It’s Official: Americans Paying More Taxes Than Ever

The one thing the Republican Congress did give then-President Donald Trump during his first year in office was a major tax cut for businesses and individuals.

But despite that, the country continues to pay a massive amount of income taxes to the government.

And in fact, it’s now official: Americans pay more in taxes than they ever have.

What’s more, our tax burden has become the largest share of gross domestic product since income taxes began in 1913 with a paltry amount imposed on the most wealthy.

“In 2021, receipts from individual income taxes totaled $2.0 trillion, or 9.1% of GDP,” said a report from the Congressional Budget Office.

“Under current law, and on the basis of receipts observed through late April of this year, CBO expects individual income tax receipts to rise by 28% in 2022, to $2.6 trillion. At 10.6% of GDP, that total is expected to be the highest amount of individual income tax receipts recorded since 1913, when ratification of the Sixteenth Amendment authorized the federal government to begin collecting income taxes,” said the agency.

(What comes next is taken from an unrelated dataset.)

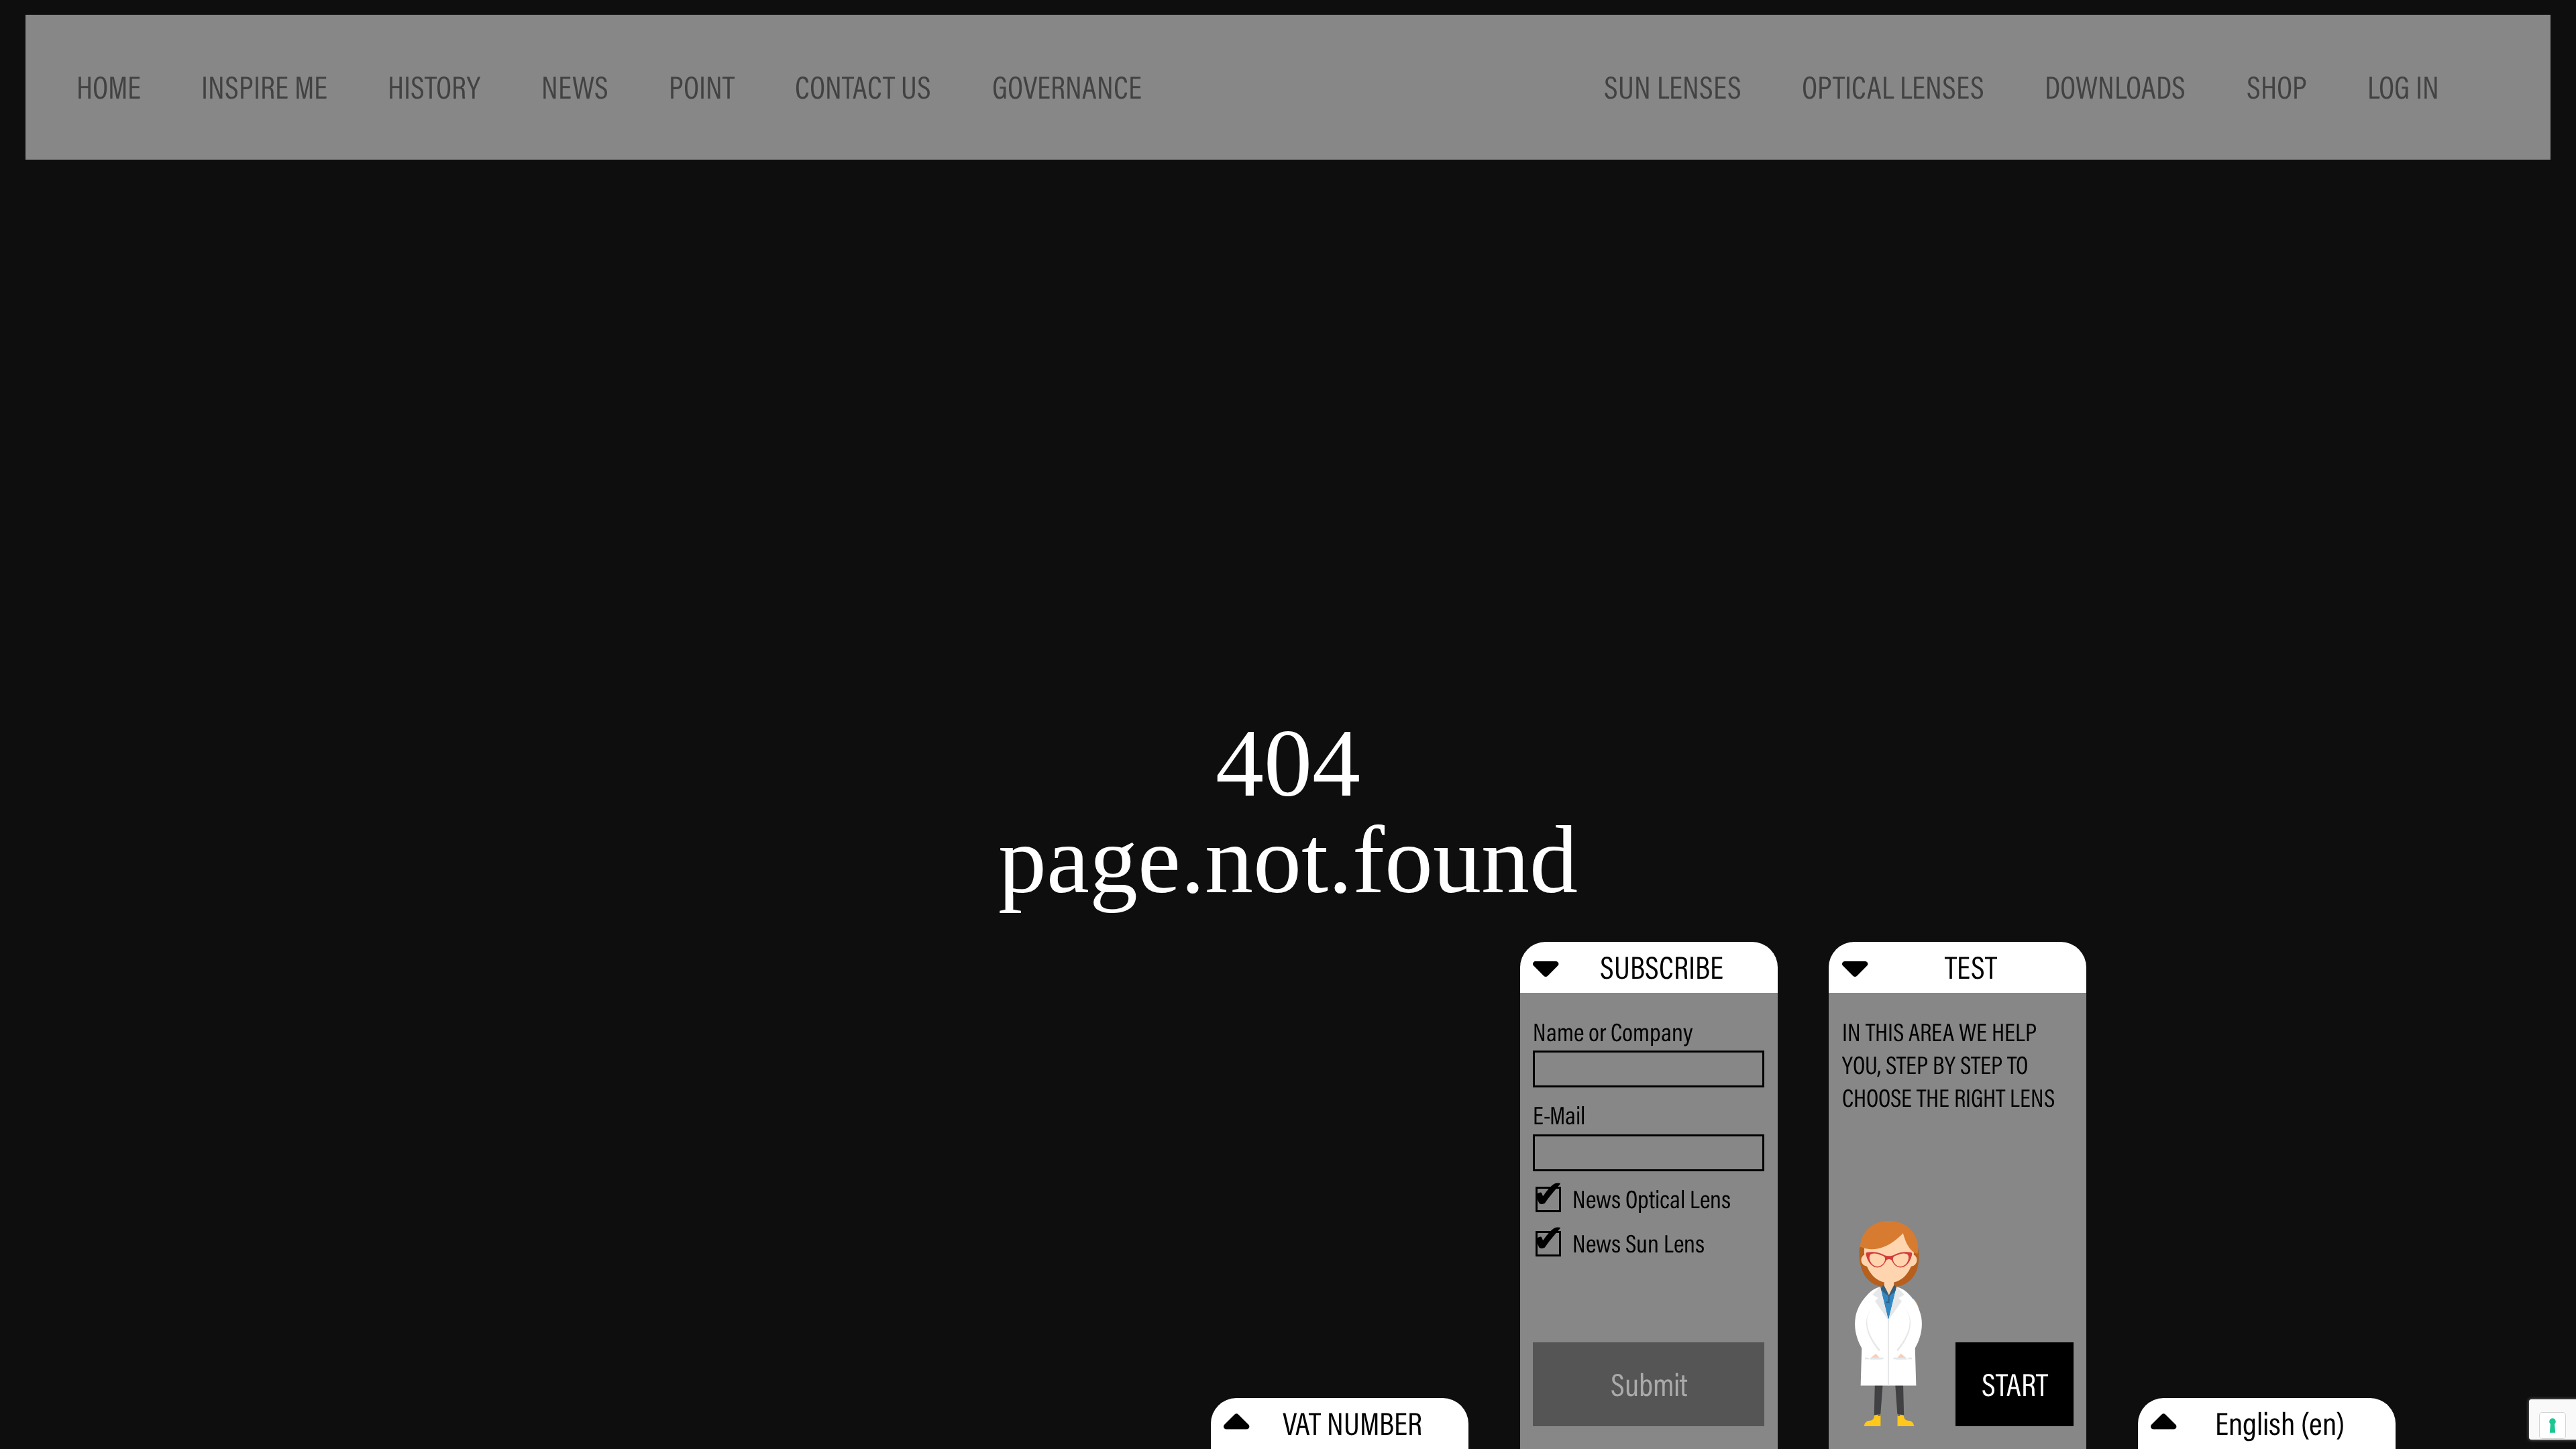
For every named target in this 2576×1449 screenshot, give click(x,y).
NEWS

The CBO said that the overall federal revenue is expected to reach a record $4.8 trillion in 2022, a 19% one-year increase.

“The strong revenue growth in 2021 and 2022 results mostly from large increases in collections of individual income taxes. Total revenues in 2022 are projected to equal 19.6% of the nation’s gross domestic product — the largest annual revenues relative to the size of the economy since 2000,” said the CBO.

More money is expected to begin flowing into federal coffers in 2025 if Congress allows the Trump-era tax cuts to expire.

Also, if Congress grants Joe Biden’s budget request, the IRS will get a massive increase in funding which will lead to a bigger agency and more aggressive tax collection.

The Washington Examiner noted:

People are now paying more in total income taxes than ever, even considering the 2017 tax cuts signed by former President Donald Trump. And they will be paying significantly more when elements of those tax cuts expire in 2025, said the CBO.

“Receipts from individual income taxes — the largest source of federal revenues — rose sharply in 2021 and are projected to do so again in 2022 as the economy recovers from recession and temporary provisions enacted in response to the pandemic expire. Those receipts are projected to rise again after 2025 because of the scheduled expiration of some provisions of the 2017 tax act,” read the report.

This, as Americans are also experiencing record-high inflation as food, fuel, energy, and housing costs have skyrocketed under Biden.